LISTEN/VISION NY 04 co-produced by Overlap and Volume Projects

LISTEN/VISION NY 04 features new work by Sawako, Greg Davis, David Kwan, Frank Bretschneider and Nate Boyce.  These long sound and visual pieces have never been heard or screened outside of the LISTEN/VISION series. Started in San Francisco in January, LISTEN/VISION is a unique listening and screening series that always includes *unreleased* sound and visual recordings that have been specifically commissioned for the event from an international pool of acclaimed contemporary artists.

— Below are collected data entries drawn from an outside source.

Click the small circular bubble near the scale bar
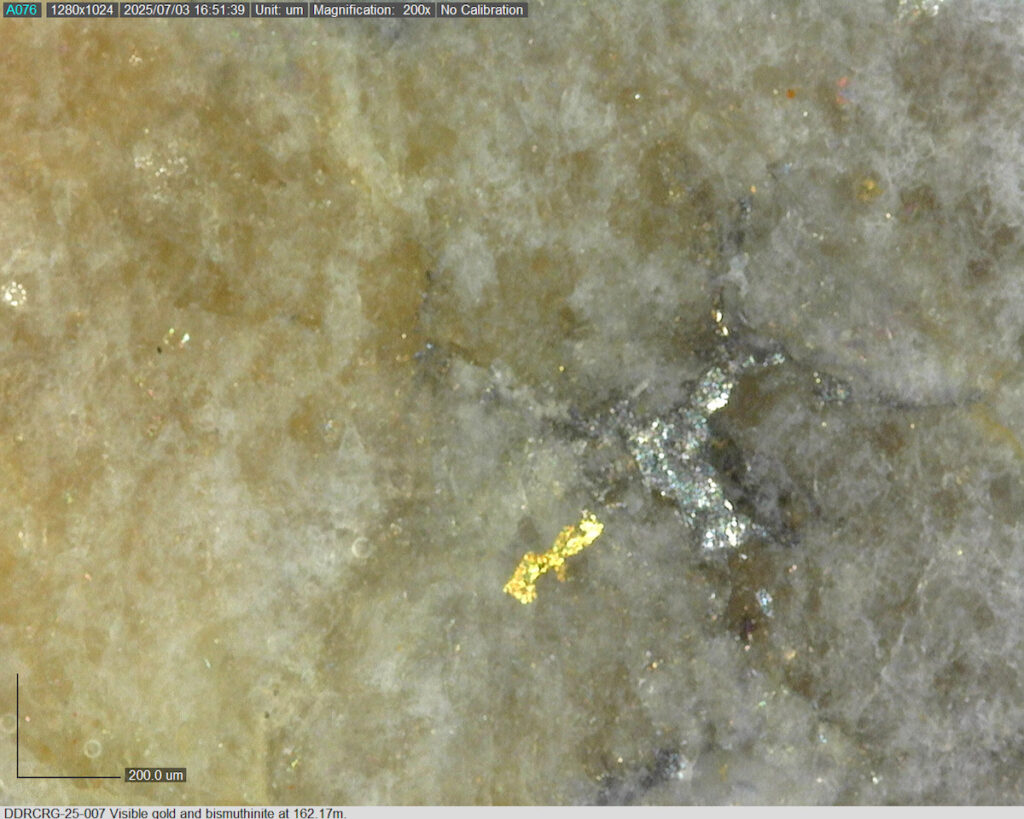92,748
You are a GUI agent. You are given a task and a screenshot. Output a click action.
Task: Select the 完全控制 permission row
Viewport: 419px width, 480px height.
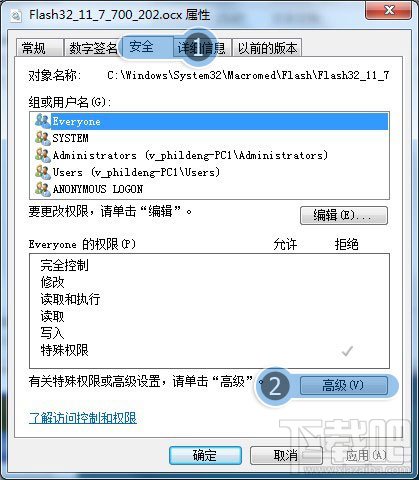[x=209, y=265]
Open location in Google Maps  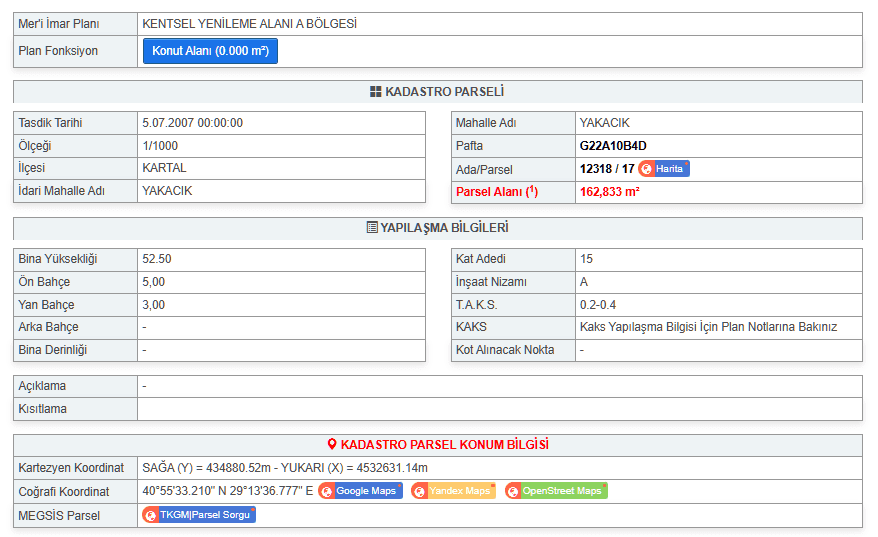(x=360, y=491)
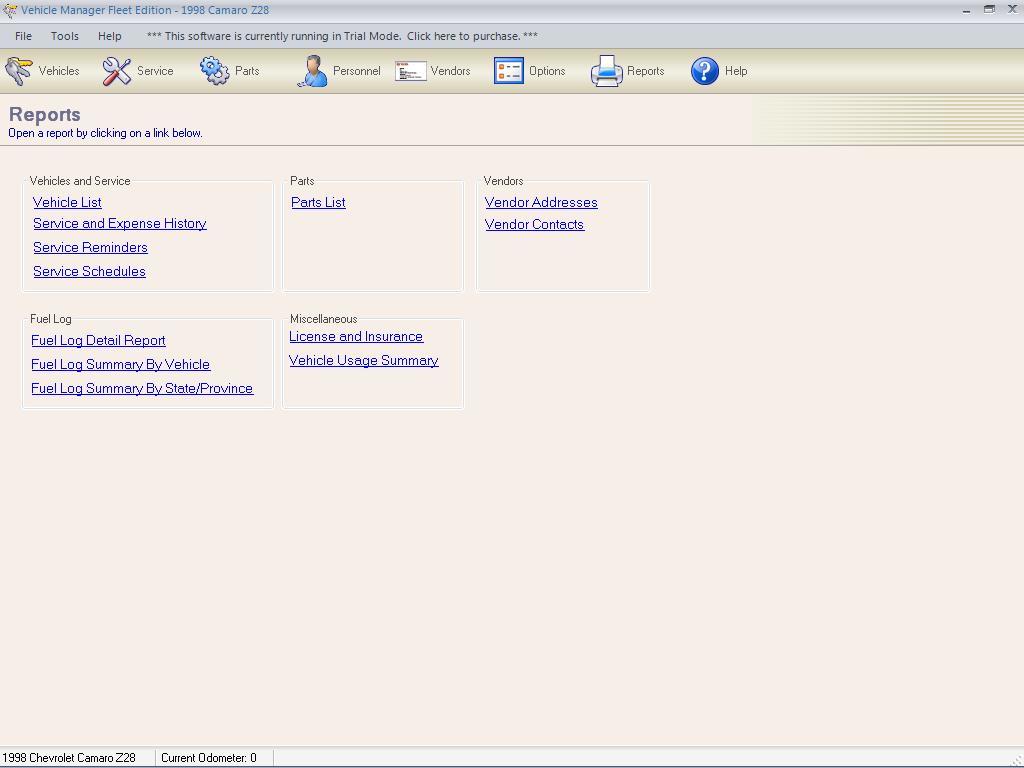Open the Vehicle List report
This screenshot has height=768, width=1024.
67,202
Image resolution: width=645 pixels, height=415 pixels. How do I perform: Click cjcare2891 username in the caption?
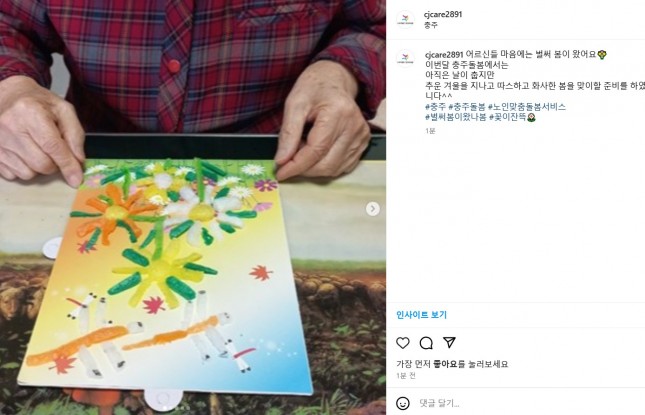click(444, 54)

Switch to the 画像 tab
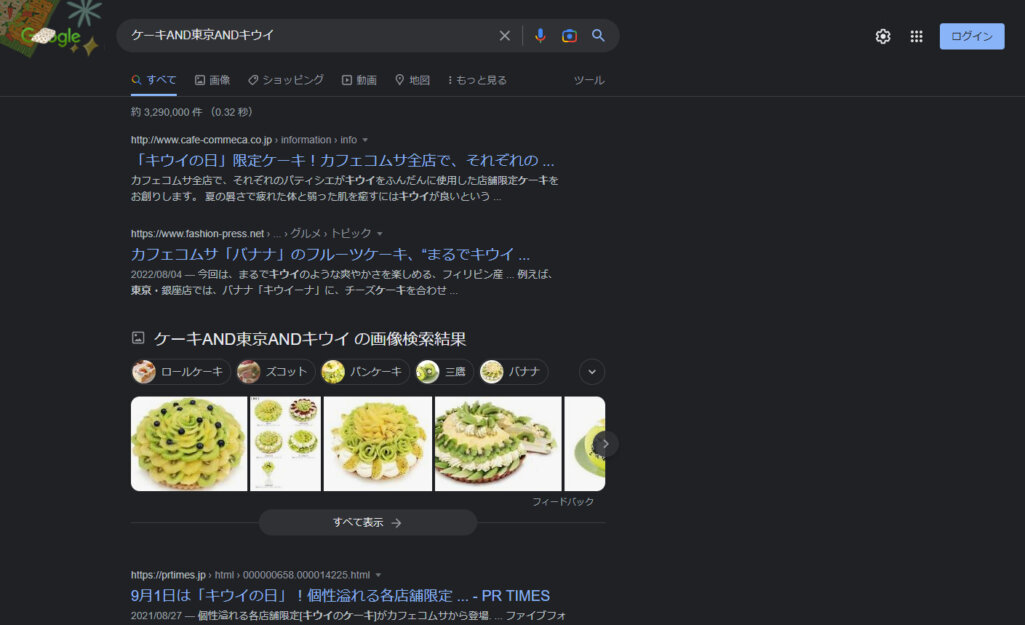pyautogui.click(x=212, y=80)
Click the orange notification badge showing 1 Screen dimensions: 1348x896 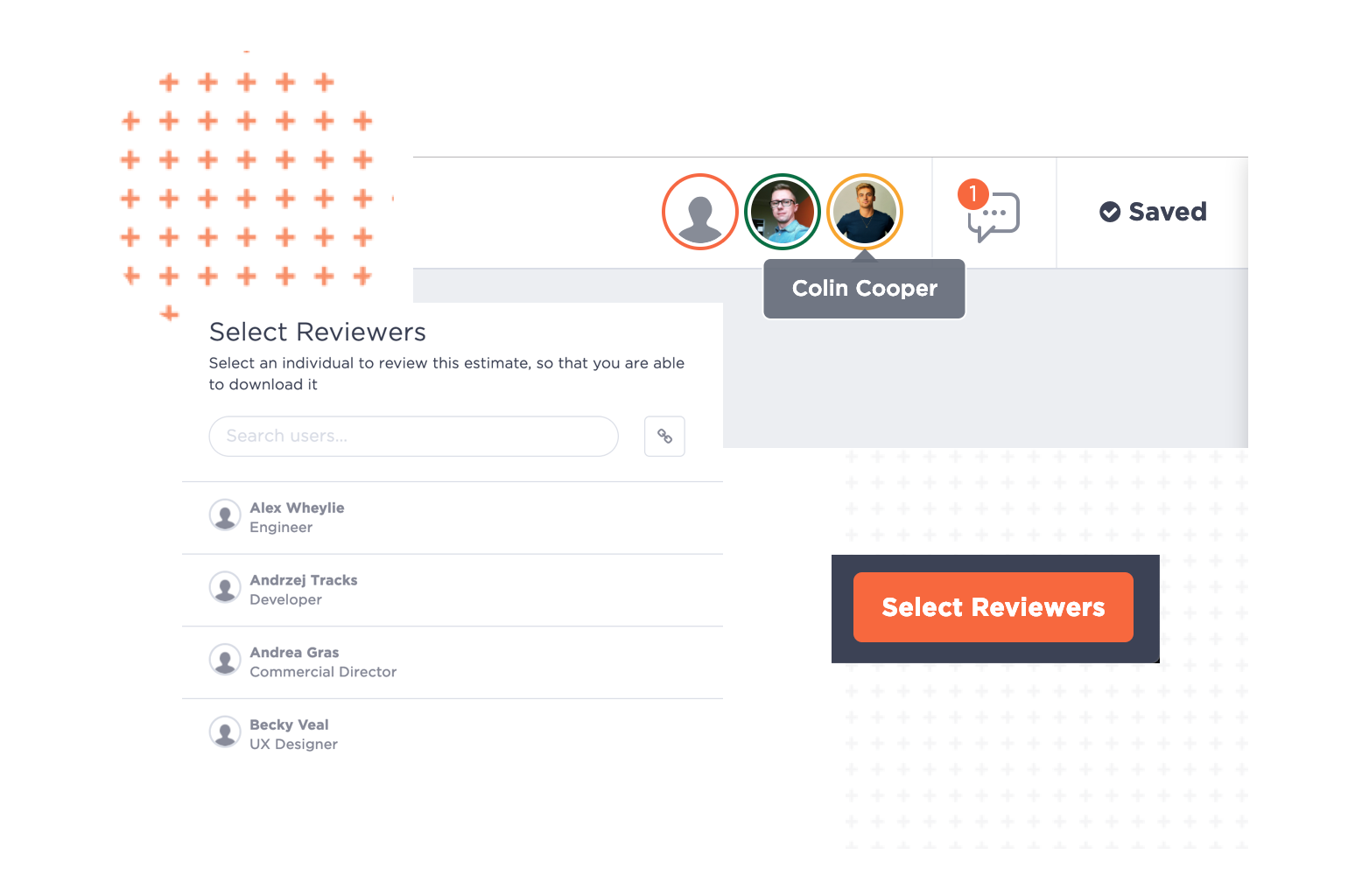pyautogui.click(x=972, y=193)
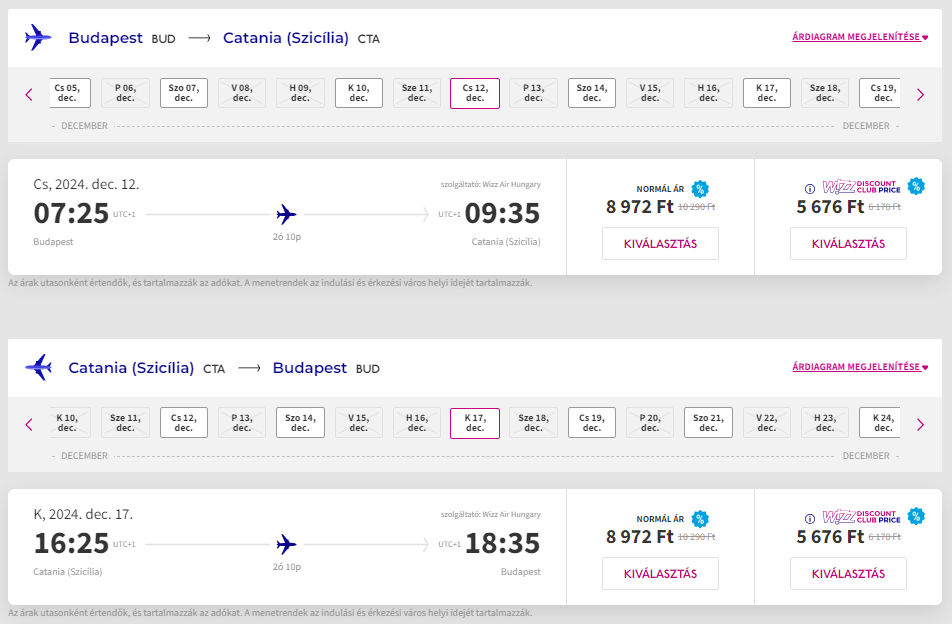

SAWAKO – "untitled" – (2006), 15:18 min.
Sawako is a Tokyo/NYC-based sound sculptor who understands the value of dynamics and the power of silence. She culls sounds from everyday life — field recordings, instruments, vocal and electronic sounds — and sets them floating in a digital space imbued with organic textures. Her unique sonic world has been called "post romantic sound" by Boston's Weekly Dig.
http://www.12k.com/sawako.html

DAVID KWAN - "SOLARIS" - (2006), 10:07 min.
Kwan has presented work at the Berkeley Art Museum, Pacific Film Archive, Headlands Center for the Arts, Artist Television Access, The Lab, and Mission 17 in San Francisco; Jack Straw New Media Gallery in Seattle; Akademie Schloss Solitude in Stuttgart; and Baracke am Deustchen Theater in Berlin. He received a BA in Art Practice from UC Berkeley and an MFA in Electronic Music from Mills College where he teaches music, art and intermedia.
http://www.meridiangallery.org/davidkwan2003.htm

FRANK BRETSCHNEIDER  - "RHYTHM EXP" (2007), 8:09 min.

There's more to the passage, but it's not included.